The answer must consist solely of the lines from the line with "Close the video preview with its X button" to the end of the data below, transcribed exactly and with no pictures.

=====

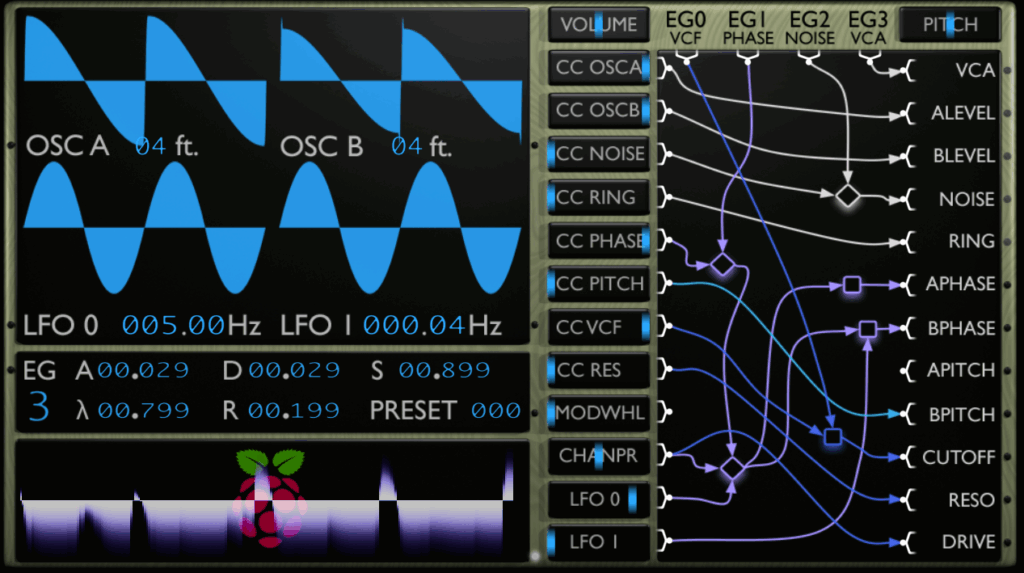Click the PITCH slider
The height and width of the screenshot is (573, 1024).
click(950, 25)

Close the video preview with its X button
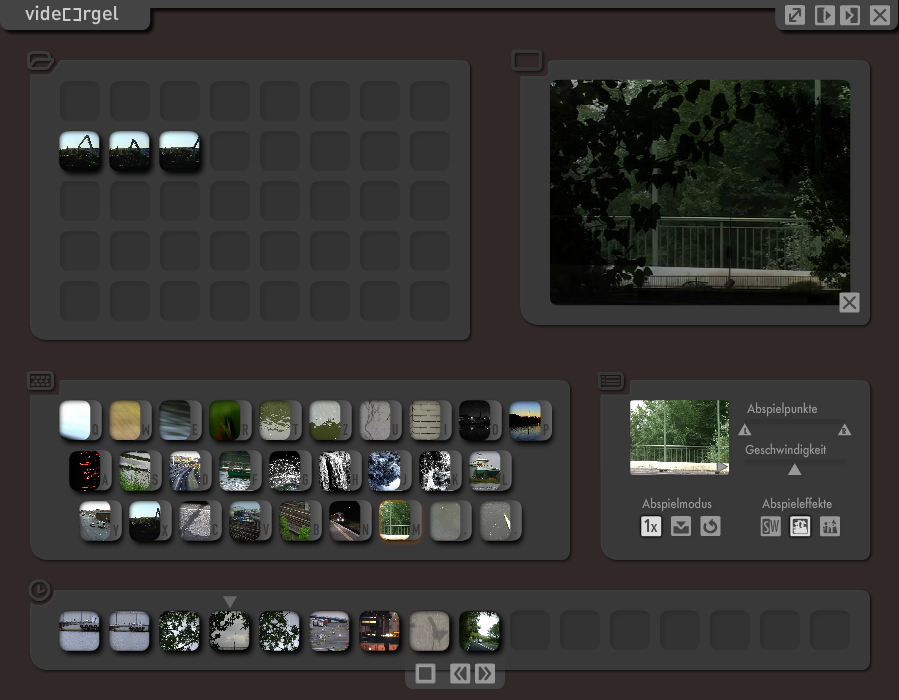tap(849, 303)
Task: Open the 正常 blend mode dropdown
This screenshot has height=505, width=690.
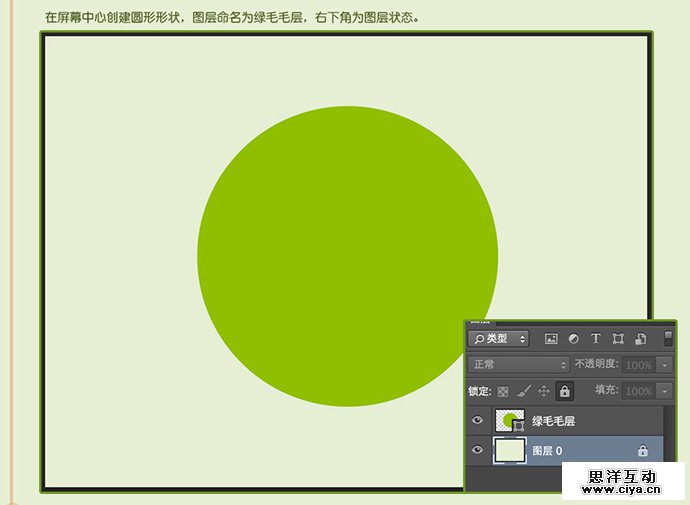Action: tap(518, 365)
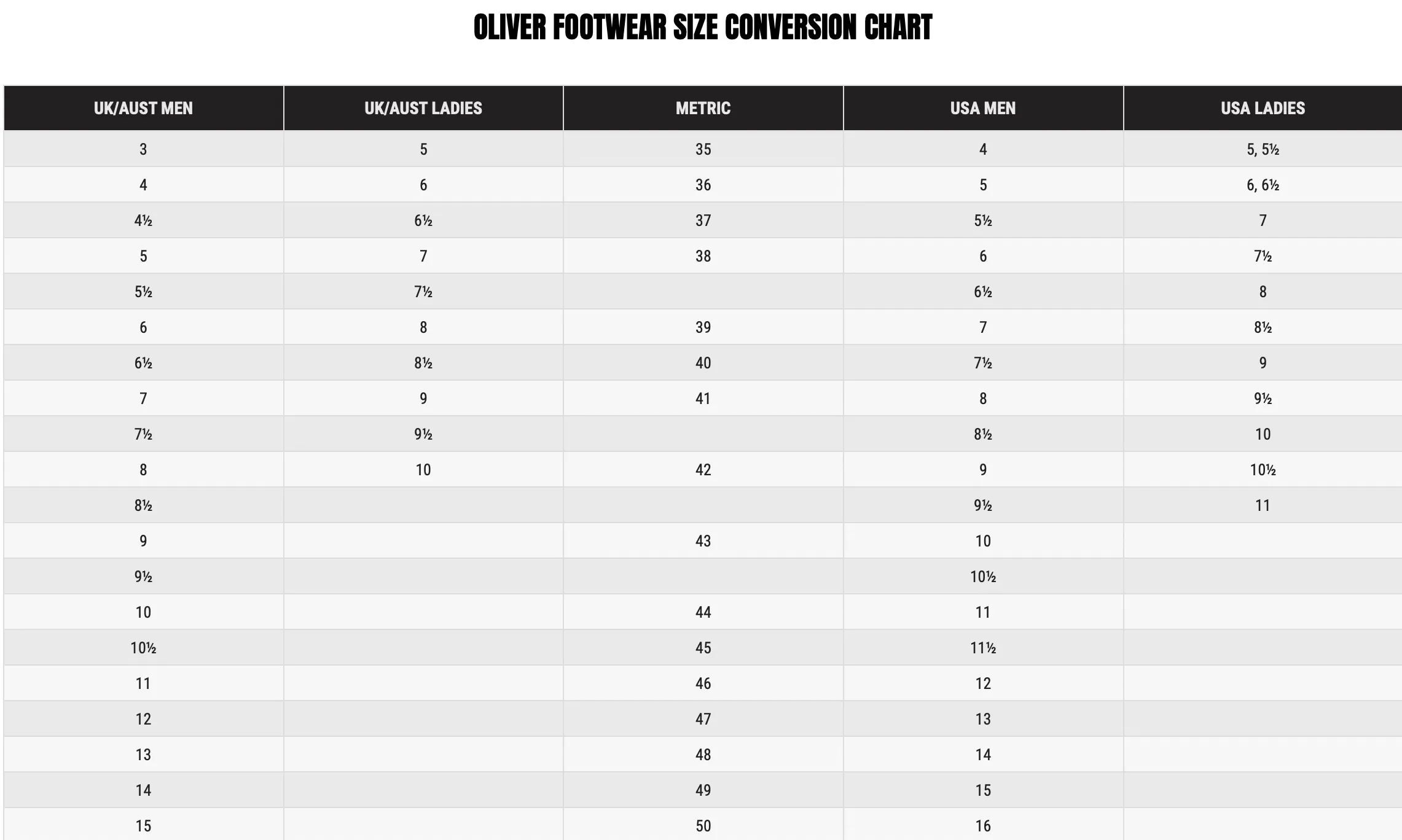Select the UK/AUST LADIES column header
The image size is (1402, 840).
[423, 108]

=====

RESULT BELOW:
Close the video preview with its X button
tap(849, 303)
Task: Open the 正常 blend mode dropdown
This screenshot has height=505, width=690.
Action: tap(518, 365)
Select the UK/AUST LADIES column header
The image size is (1402, 840).
[423, 108]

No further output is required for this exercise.